■ Stored data entries ■
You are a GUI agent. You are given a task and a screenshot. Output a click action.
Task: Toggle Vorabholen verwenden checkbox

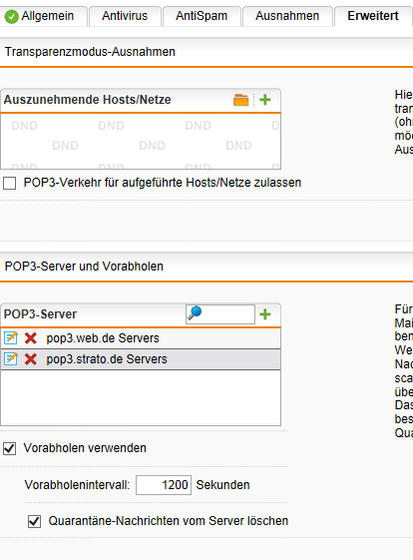point(10,449)
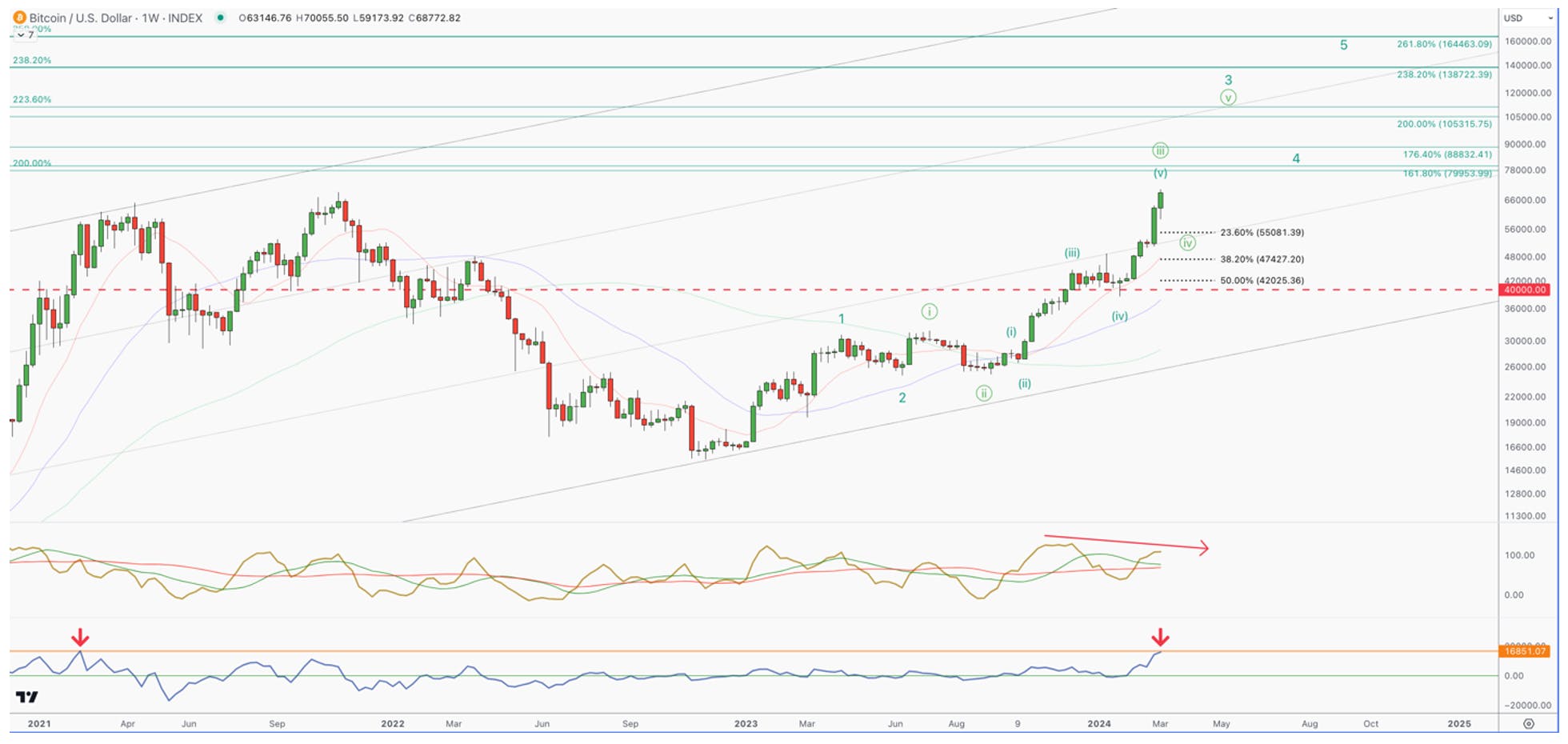1568x744 pixels.
Task: Click the orange Bitcoin symbol logo
Action: tap(19, 18)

■ Exercise ■
Omit the pictures, then output every record exactly as given.

■ Solution to this task ■
You are a GUI agent. You are given a task and a screenshot. Output a click action.
Task: Toggle Vorabholen verwenden checkbox

point(10,449)
1568x744 pixels.
Task: Click the orange Bitcoin symbol logo
Action: tap(19, 18)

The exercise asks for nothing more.